Quote from Cache Landing:
No, you are paying $550,000 for a house that will be worth about $550,000 when you finish paying it off in 30-years. It's called time value of money. They are chargin you the future price of the house.
Consider the alternative.
Let's say that at current rates the payment on that loan would be about $1500 a month. Instead, you rent a place for $1000/month and save the $500 resulting in $6000 the first year and you increase that each year with a 3% cost of living raise. Let's even say that you invest the savings in a stock market and get 9% yearly return.

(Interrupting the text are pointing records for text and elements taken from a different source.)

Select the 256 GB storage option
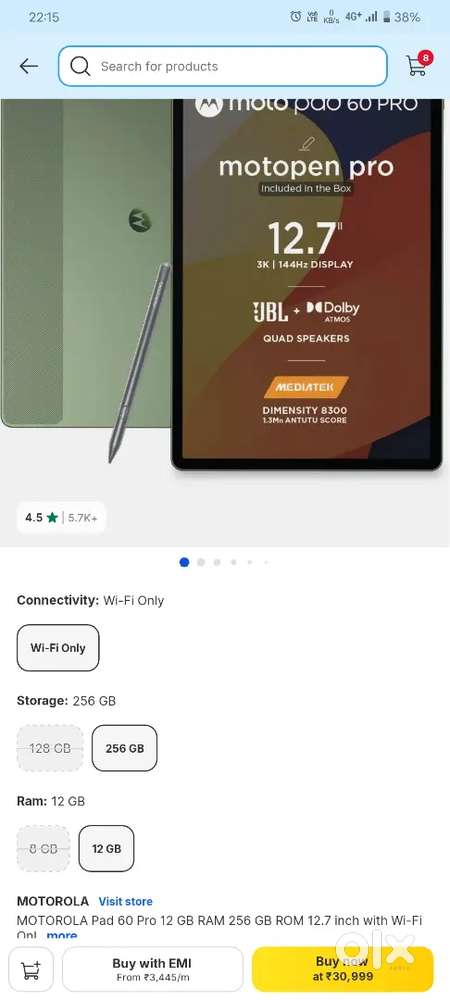The width and height of the screenshot is (450, 1000). (124, 748)
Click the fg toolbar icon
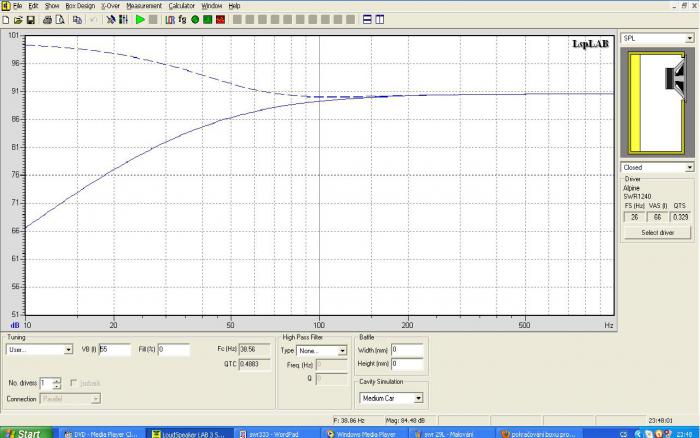 [x=182, y=20]
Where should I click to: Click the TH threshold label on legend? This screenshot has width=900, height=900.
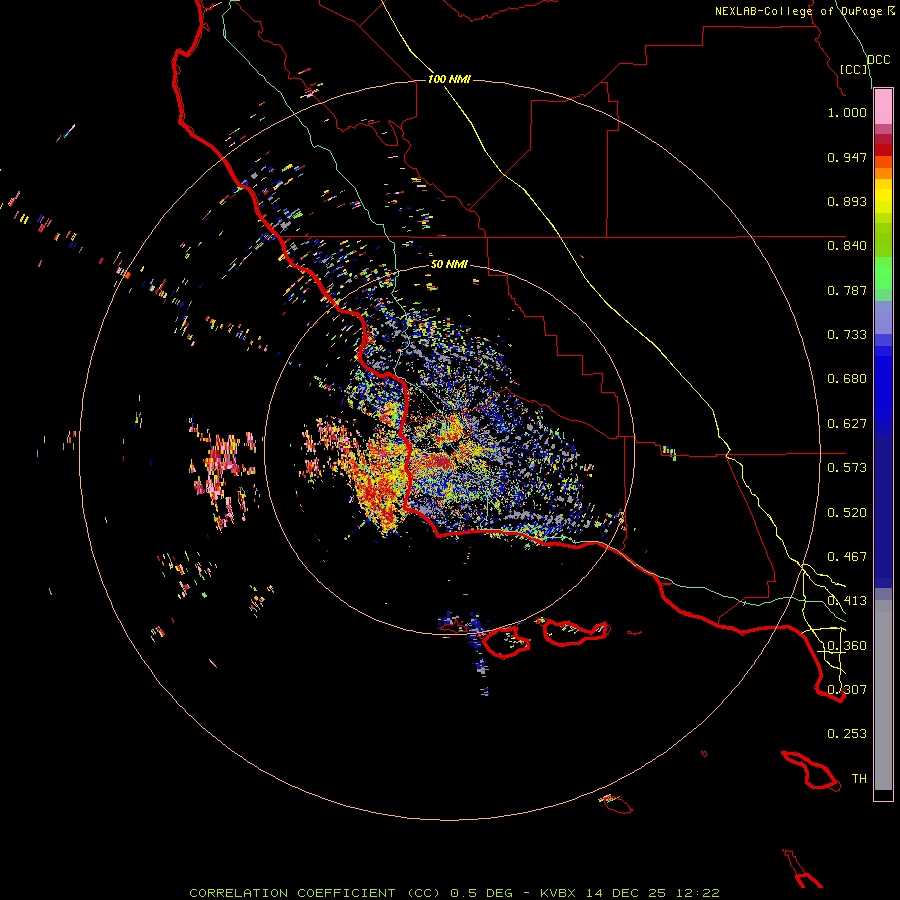(x=859, y=778)
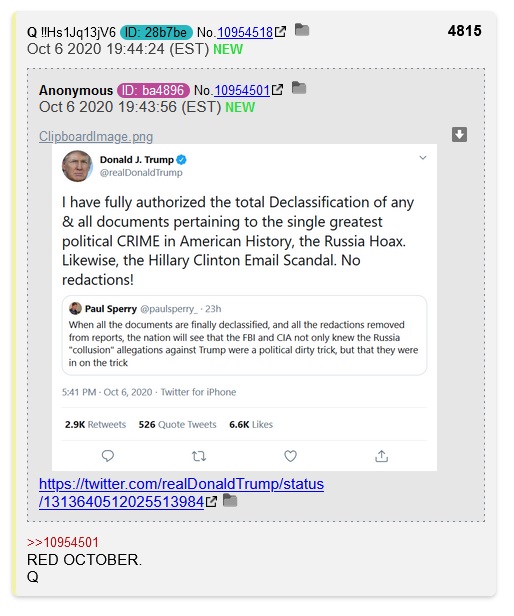
Task: Click the red >>10954501 reply reference
Action: click(63, 542)
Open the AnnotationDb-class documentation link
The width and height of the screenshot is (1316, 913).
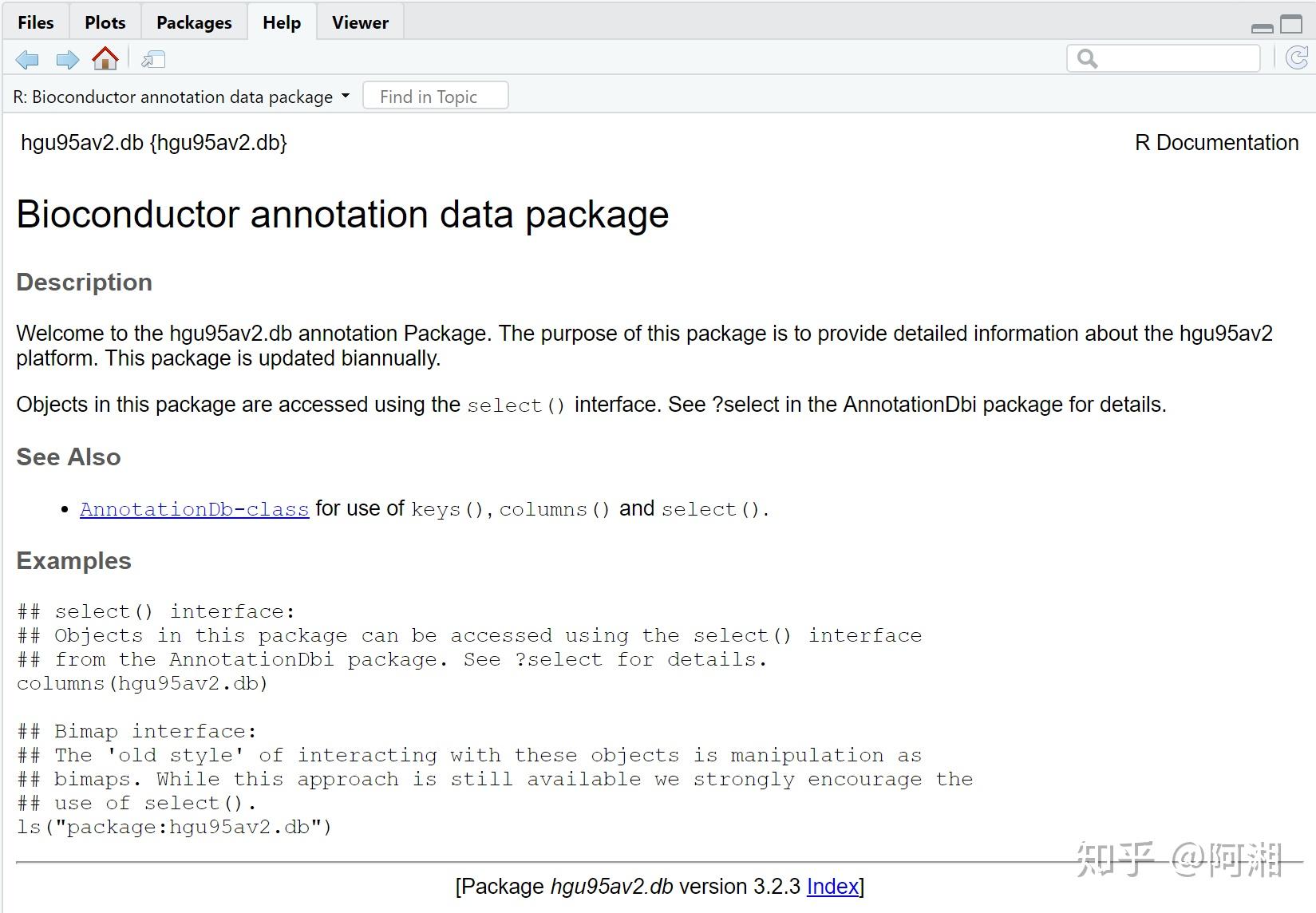194,508
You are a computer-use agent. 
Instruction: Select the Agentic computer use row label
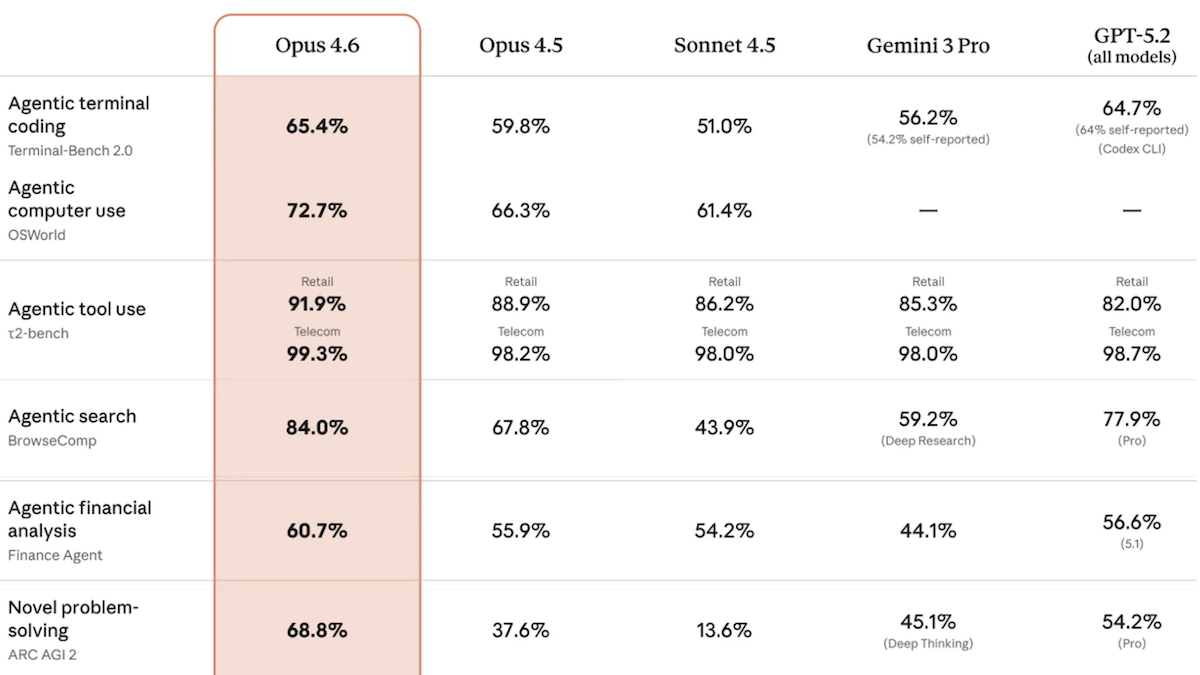coord(67,199)
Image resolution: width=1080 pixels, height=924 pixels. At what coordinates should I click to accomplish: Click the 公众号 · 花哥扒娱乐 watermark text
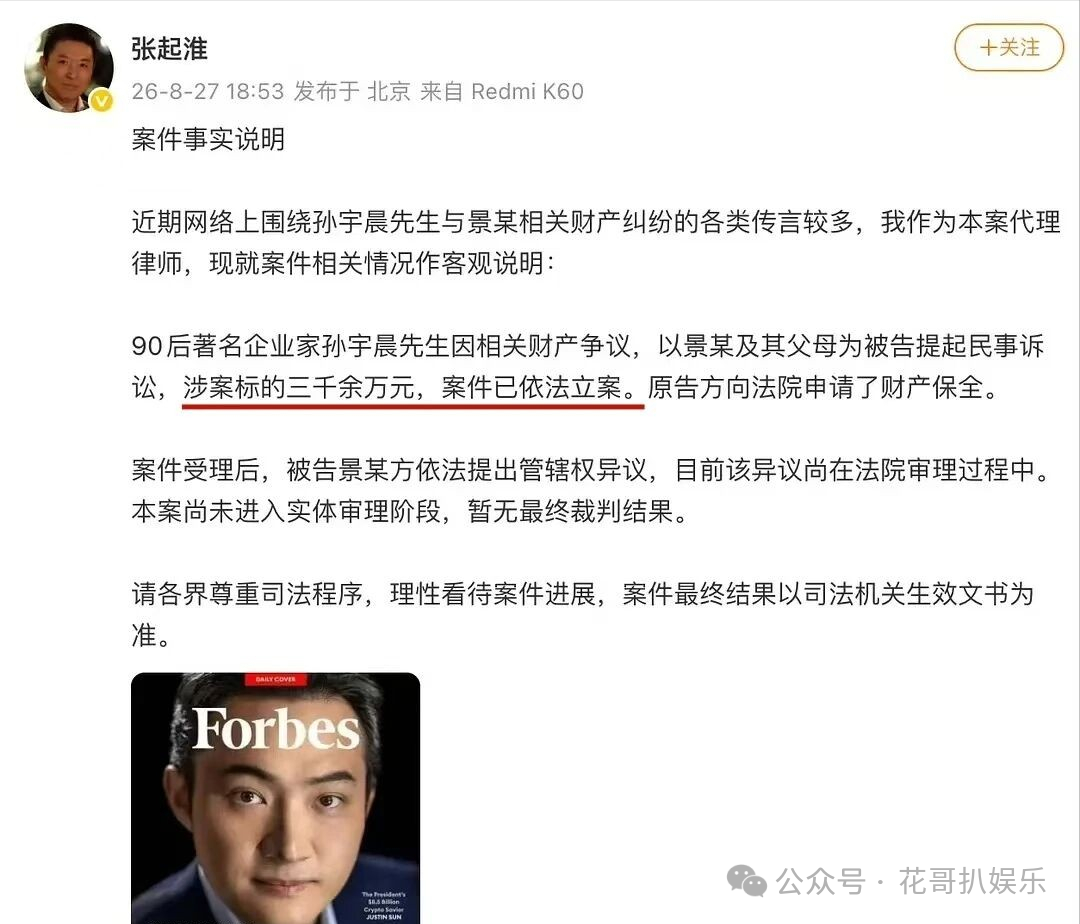click(x=911, y=882)
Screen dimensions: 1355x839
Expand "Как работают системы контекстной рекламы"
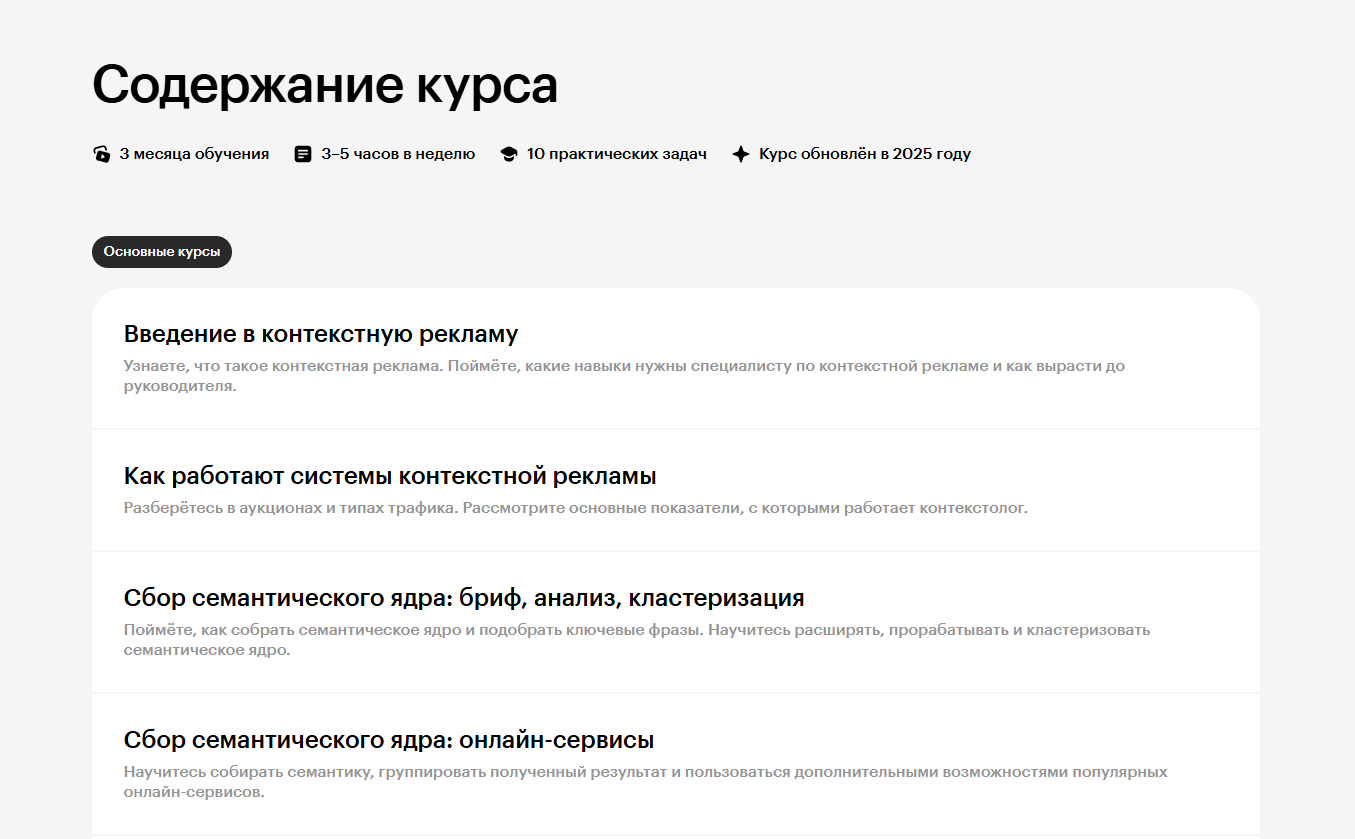coord(675,490)
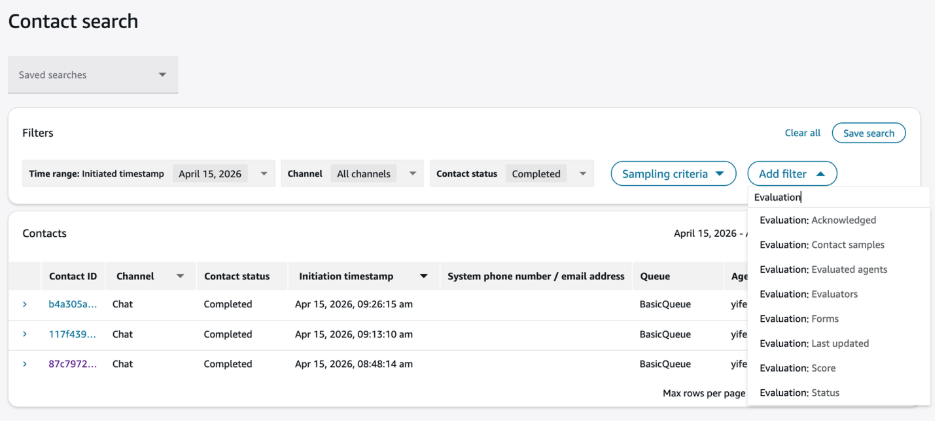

You decide not to finance any of the house in order to avoid interest and instead save all the money in order to pay cash. Using average home appreciation numbers of 4% yearly, it will take you 25 years to save up the money for the equivalent house which is now selling for $650K. During that time you'll have paid $500K in rent, so now the house really cost you $1,150,000.
I'd say the bank is doing you a favor by giving it to you for $550K.![]()
%90 of people do not have 2 houses so that does not work out for the majority.
If there were no interest wealth would be gained through efficiencies. Before Ford created the assembly line it probably took twice as many man hours to build a car. If their was no interest then the price of cars would have halved as people began using his ideas and competition set in. If their was no interest the most important thing would be efficiency as every one would lead to more wealth.